今でも尊敬する人。

親愛なるあなたへ

大阪・関西時代の頃の私は、元・大阪府知事橋下徹さんの旋風の真っ只中にいたと言っても過言ではありません。

何度か書いております、大阪へ引っ越してきた2008年1月27日が橋下さんの府知事初当選の日で、当時そのようなことは全く気に留めない、橋下旋風を意識するようになって振り返ってみればになるのですが、本当に運命的であったなと思っています。

もともとタレント弁護士としての顔は学生時代にテレビで拝見していたのですが、そこから政界へ切り込まれた「異端児」としての活躍。

あの行動力、あの覚悟。

かっこいい、尊敬という名がもはや文字通りの我が感情でありましょう。

大阪都構想敗北をケジメとして政界を引退され、その後コメンテーターとして活動されていますが、最近どこかで読んだ評価では「批判ばかりするコメンテーターに成り下がった」。

飛び出して人生変えて以降私はテレビをほとんど見なくなったので分からないのですが、一般的な見解としてそう捉えられる一面もあるのかもしれません。

しかし、私個人としては、その旋風を目の当たりにしてきた、大阪が良くなったと実体験した人間にとっての感情は変わりません。

かっこいい、尊敬、それに尽きます。

本当にお疲れ様でした、という感覚で、あとは自由に言いたいことを発言されて、政界時の面影がないのびのびと活動されている姿をメディアで拝見したとしても「本当にお疲れ様でした」。

あの卒倒するような逆風と重圧の分、思いっきり自分勝手に(?)ではないですが楽しまれてください、という、そういう想いになるのであります。

「いちコメンテーターに成り下がった」と評価された方は、何を基準にどういう価値観でおっしゃっているのか分かりませんけれども、恐らくその方は自分の身を犠牲に、ではないですが、究極の覚悟を決めて何かをやったことがある方ではないのでしょう。

発言された方はどなたか忘れてしまいましたが、たとえそれがどのような分野で有名な方であっても、私は自らの半世紀弱の人生の中であれほどの覚悟を持たれて政界に挑まれた方を見たことがありません。

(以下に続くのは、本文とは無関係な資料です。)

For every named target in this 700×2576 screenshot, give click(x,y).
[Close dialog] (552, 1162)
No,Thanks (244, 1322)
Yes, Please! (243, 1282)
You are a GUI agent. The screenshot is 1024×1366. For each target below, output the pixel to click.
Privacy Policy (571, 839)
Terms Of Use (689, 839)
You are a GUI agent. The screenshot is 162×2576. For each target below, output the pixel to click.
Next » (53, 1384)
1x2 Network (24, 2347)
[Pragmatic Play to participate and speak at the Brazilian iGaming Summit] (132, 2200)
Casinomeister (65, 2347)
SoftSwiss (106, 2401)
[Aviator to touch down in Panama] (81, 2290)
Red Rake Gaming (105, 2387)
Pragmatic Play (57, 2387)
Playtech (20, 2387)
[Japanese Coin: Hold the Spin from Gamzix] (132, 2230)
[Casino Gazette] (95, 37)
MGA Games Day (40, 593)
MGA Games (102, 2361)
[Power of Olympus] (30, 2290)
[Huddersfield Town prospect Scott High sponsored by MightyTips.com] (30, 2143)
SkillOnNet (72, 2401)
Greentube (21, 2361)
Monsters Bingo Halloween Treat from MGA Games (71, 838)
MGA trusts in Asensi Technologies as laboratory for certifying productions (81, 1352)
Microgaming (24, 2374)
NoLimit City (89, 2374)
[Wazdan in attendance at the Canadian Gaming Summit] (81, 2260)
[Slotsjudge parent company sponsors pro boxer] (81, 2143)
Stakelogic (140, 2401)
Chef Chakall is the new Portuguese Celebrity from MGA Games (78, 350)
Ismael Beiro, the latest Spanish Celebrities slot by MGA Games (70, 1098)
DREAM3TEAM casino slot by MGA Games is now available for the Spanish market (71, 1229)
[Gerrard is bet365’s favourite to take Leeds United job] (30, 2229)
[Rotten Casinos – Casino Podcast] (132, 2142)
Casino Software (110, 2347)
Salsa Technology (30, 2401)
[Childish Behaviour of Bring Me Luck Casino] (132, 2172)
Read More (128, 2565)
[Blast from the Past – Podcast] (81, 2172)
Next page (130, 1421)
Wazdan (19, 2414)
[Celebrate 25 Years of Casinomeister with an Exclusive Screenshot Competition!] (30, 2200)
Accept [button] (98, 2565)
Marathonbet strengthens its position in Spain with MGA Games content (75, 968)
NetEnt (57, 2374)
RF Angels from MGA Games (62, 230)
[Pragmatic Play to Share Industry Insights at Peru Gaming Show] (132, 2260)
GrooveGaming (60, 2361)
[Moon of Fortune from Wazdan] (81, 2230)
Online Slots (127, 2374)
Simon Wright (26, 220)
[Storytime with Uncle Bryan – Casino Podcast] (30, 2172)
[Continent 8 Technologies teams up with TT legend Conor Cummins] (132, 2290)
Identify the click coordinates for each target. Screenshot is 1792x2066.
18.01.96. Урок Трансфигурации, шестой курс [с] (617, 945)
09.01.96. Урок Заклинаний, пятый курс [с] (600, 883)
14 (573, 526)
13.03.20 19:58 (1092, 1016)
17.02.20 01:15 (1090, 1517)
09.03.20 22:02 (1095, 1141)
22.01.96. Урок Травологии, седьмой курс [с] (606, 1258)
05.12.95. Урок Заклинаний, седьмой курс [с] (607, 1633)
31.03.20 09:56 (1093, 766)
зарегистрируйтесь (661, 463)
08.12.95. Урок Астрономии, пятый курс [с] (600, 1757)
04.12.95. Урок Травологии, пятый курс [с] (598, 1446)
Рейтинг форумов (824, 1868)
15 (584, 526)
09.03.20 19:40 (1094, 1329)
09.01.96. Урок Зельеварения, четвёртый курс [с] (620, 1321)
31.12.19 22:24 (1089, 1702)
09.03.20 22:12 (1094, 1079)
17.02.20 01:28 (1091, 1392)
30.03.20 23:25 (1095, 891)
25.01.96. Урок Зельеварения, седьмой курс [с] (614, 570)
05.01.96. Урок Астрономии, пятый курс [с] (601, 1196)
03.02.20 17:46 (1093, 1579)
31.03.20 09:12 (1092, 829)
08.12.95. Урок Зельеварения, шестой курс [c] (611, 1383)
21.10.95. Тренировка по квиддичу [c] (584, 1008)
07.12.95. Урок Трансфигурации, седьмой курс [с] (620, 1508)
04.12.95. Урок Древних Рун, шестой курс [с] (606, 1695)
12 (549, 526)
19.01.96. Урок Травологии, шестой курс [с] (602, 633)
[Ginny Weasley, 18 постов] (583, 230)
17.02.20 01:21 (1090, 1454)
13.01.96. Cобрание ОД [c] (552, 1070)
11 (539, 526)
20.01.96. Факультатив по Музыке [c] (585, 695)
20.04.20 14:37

何か究極の覚悟を決めてやった人間には、それが分かる。

そして労う心が生まれる。

私も自分の人生という小さい小さい、ほんのとるに足らない微々たる中でその「覚悟」というのを経験させていただいたものですから、橋下さんという偉大な方でその覚悟のレベルも天と地の差ほどある中、誠に不適切な表現ではあるのですけれども、「それが分かる」。

だから現在がたとえどんな姿であっても、今でも尊敬する人。

一度全て剥き出しにして自らに与えられた運命に相応する決死の、最大の、究極の覚悟を持って臨んだことがある人間は、同じことがもう一度できる。

尊敬とは当時の姿・姿勢に対してもそうですが、本当のところは「信念の再現性」という、その人が持つ根本の魂に対してなのです。